Suede started gaining in popularity through the 60’s and 70’s. For some, suede jackets still mean fringed cowboy jackets that wouldn’t be out of place on a Woodstock hippy. The suede material itself isn’t the source of this costume party image, but rather the over-the-top retro styling that went with it.
Take the suede jacket idea and tame it by removing the fringes and oversized collars. Look for more clean lines and sharper more modern fits. A well-fitted suede collared jacket worn with chinos or trousers is a suave alternative to a suit jacket, or a bomber jacket in suede is a more casual option for pairing with jeans.
Leather jackets have been around in one form or another since well before the 70’s, but it wasn’t until the1950’s that superstars really thrust leather into the spotlight. Brown and black have always been favoured and that stands even to this day – though modern leather is available in a much wider range of dyed colours.
Though leather jackets seem to be an immortal go-to through the styles of time, there are still style pitfalls that can instantly make a classic style just look dated. Like with its suede cousin, avoid exaggerated collars, fringes and big baggy fits. Look instead for sharp silhouettes and evenly proportioned designs.
Mix and match
Mixing and matching garments is a useful way to get more looks from your suits without having to keep buying more garments, this remains a great tip even now. The very nature of the 70’s style was all about experimenting with colours and patterns, so when it comes to mixing and matching there’s much to be learned.

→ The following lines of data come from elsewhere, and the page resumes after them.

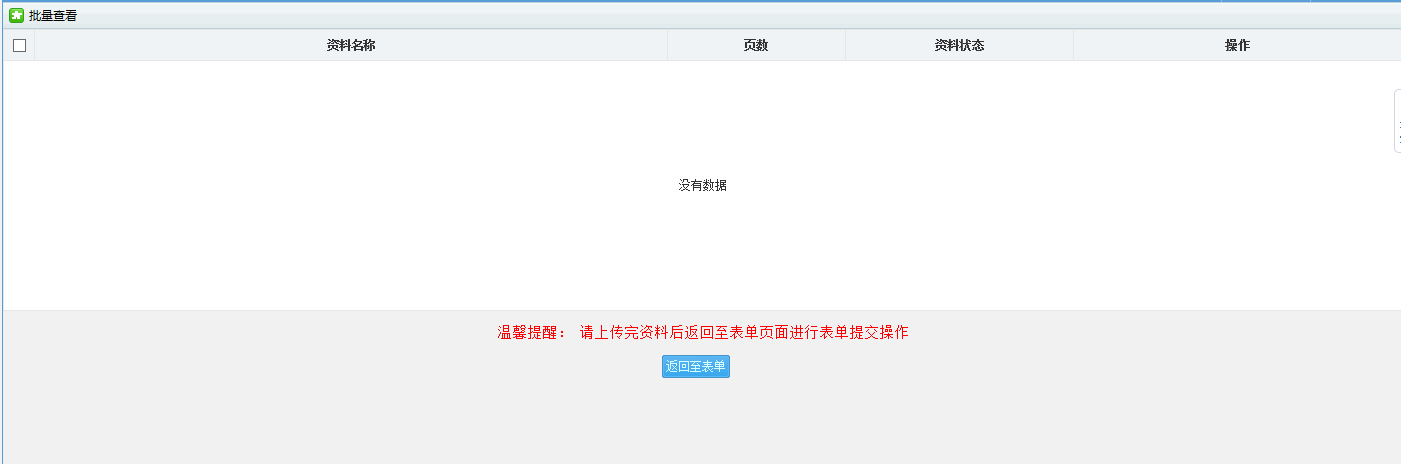
Task: Click the red 温馨提醒 label
Action: click(531, 333)
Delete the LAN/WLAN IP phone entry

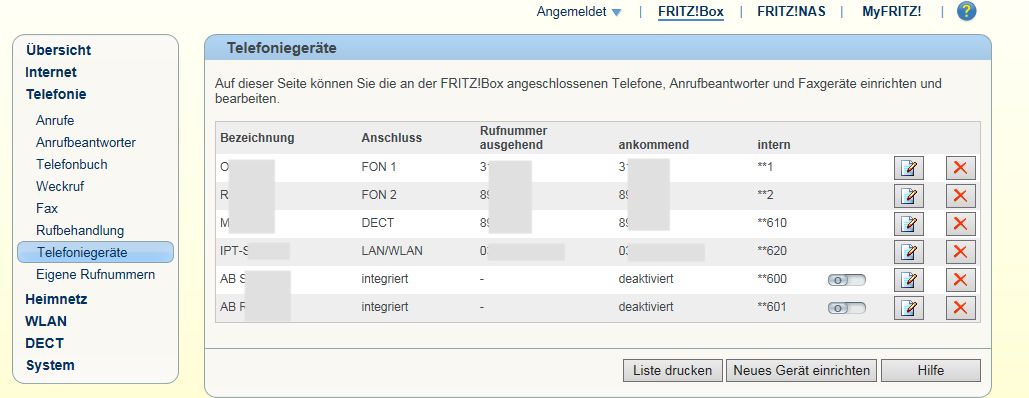tap(960, 252)
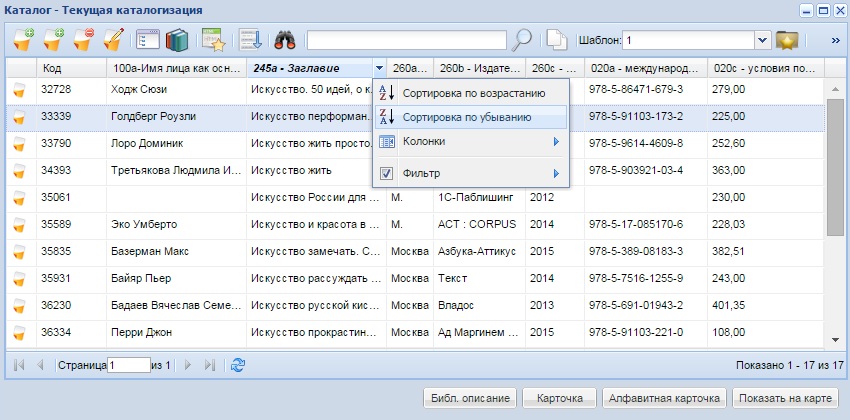The image size is (850, 420).
Task: Click the edit record pencil icon
Action: 113,40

Rotating the colours in your wardrobe is a great place to start, the safest matches are earthy tones such as browns and creams. Jackets and trousers plain of pattern and light in colour allow for a loud shirt which adds another depth to your look. Another way of achieving more texture and depth in your outfit is mixing garment cloths in your ensemble, such as velvet jackets or cord trousers.

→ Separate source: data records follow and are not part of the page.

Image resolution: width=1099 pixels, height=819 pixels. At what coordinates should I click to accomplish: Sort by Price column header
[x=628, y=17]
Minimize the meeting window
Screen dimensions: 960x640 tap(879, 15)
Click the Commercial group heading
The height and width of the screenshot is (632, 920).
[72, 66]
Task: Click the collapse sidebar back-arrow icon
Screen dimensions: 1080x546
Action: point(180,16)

Some of the shirts that came out of the 70’s were sheer comedy. Harry Hill collars, too many pockets and cloths resembling curtains weren’t exactly the highlight of the decade, but there are certainly elements that can be recycled.

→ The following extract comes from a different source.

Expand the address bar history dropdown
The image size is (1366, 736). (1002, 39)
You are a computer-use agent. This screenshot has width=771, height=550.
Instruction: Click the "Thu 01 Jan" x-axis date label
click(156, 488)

Proportion is a reoccurring resolve for a lot of seventies style sins. The style of wide open cuban collar is a great look, the excessive amount of collar was the issue. Similarly with the patterns, a bold print and bright colours are fine, but only if the colours are complimentary to one another and the pattern isn’t already being used on a tea-cosy.
They say style comes around in circles, which may help explain how the ludicrously ostentatious suits of the 70’s are making their way back into modern fashion. The style of suit has evolved over generations, but the idea of bright colours and loud checks is back now with a vengeance.
As suit wearing is becoming less common in offices, more people are turning to the suit as a casual garment for just going out in. As suits step away from being a professional requirement, the go big or go home attitude of brash seventies suits becomes more appropriate than ever.
Check trousers have cropped up frequently in the fashion world over the years. The 70’s saw check trousers as the height of fashion when worn with roll-necks or a shirt. The punk movement took the tartan trouser and put it with chains, T-shirts and an attitude.
In the modern world check trousers have made their way into sportswear in the form of tracksuit bottoms, as well as having been the golfers choice for many years. Check trousers have a place in sports style, punk rock style, smart-casual suiting and Dinner wear, so it’s hard to go wrong.